Buy Me & Earl & the Dying Girl
If the slightly flippant title isn’t enough to tip you off, let me just tell you: this movie about young people dealing with cancer is not like any cancer movie you’ve ever seen before. The terminal illness film is a troubled genre, let me tell you, but Me & Earl & the Dying Girl is a boulder into a still pond. Greg’s a high-schooler with a nice quiet life making short films with his good friend Earl and hanging out with a cool teacher. But then it seems that a girl down the street contracts cancer and the quiet life gets turned upside down. Gomez-Rejon has a really surprising eye; he catches weird visuals in quick shots or fast pans and some of the funniest stuff in this extremely funny movie are weird visual gags or strange, meta moments. Let’s just say: The X-Men. And leave it at that. The cast is really phenomenal. Jon Bernthal is quirky and strange as a likable teacher; Connie Britton and, especially, Nick Offerman are wonderful as Greg’s parents.
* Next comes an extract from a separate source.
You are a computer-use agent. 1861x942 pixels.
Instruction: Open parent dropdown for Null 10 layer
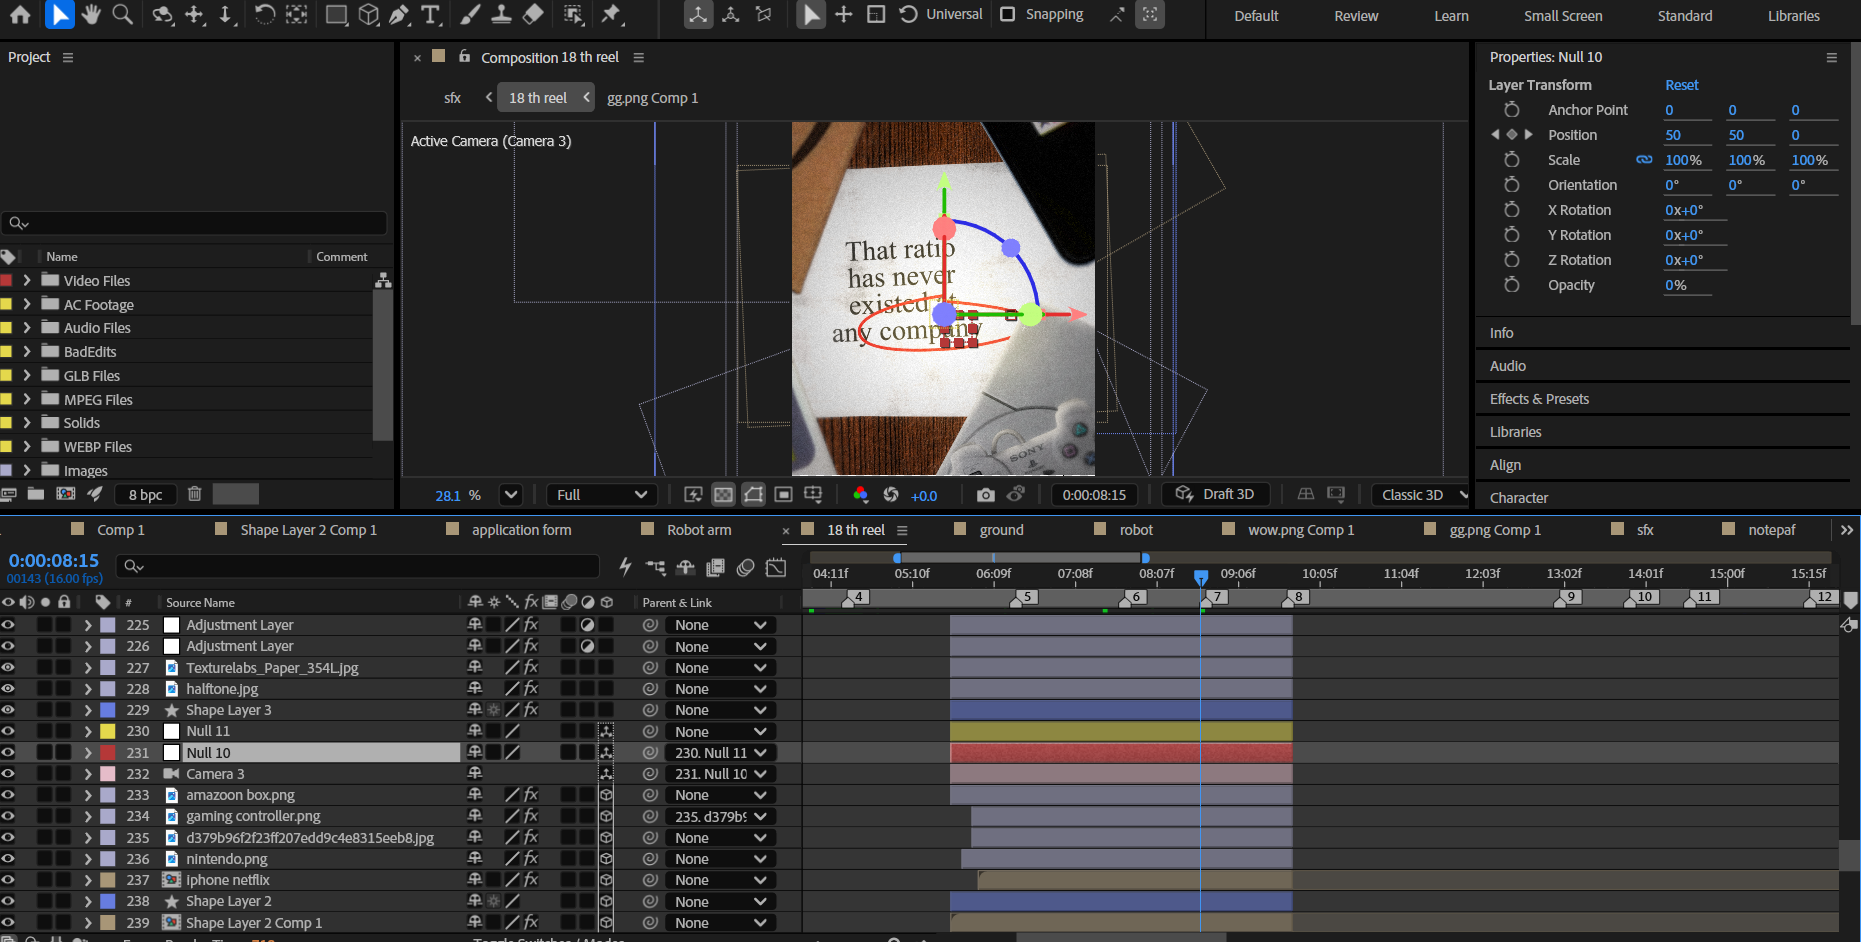point(720,753)

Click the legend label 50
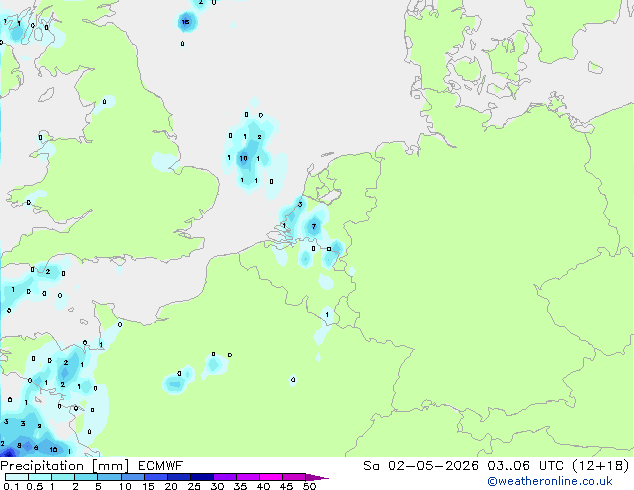click(309, 486)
Molly Shannon is nothing short of amazing, both hysterically funny and, toward the end, surprisingly powerful, as the girl’s mother. But it’s those three central performances that really sell the film. Ronald Cyler II and the aptly named Thomas Mann are fantastic as Earl & Greg; they just have a reality and naturalism to their performances that really works. But Olivia Cooke as Rachel, the titular girl, is an absolute revelation; her performance starts out strong and layered and it just gets better and better as the film goes on. I really can’t even express how powerful she is in her final scene, an almost entirely wordless sequence. It’s a beautiful movie, unafraid to be really wacky and yet utterly sincere. When it’s funny, it’s really funny. But all through it the thread of real sadness runs through it and, ultimately, elevates the film to a truly cathartic experience. It’s a wonderful movie, one you really have to see. 4 stars.
tl;dr – the terminal illness movie gets a hip spin in this post-modern movie; but for all the wacky self-awareness, the movie is genuinely evocative and powerful in a surprisingly deep way. 4 stars.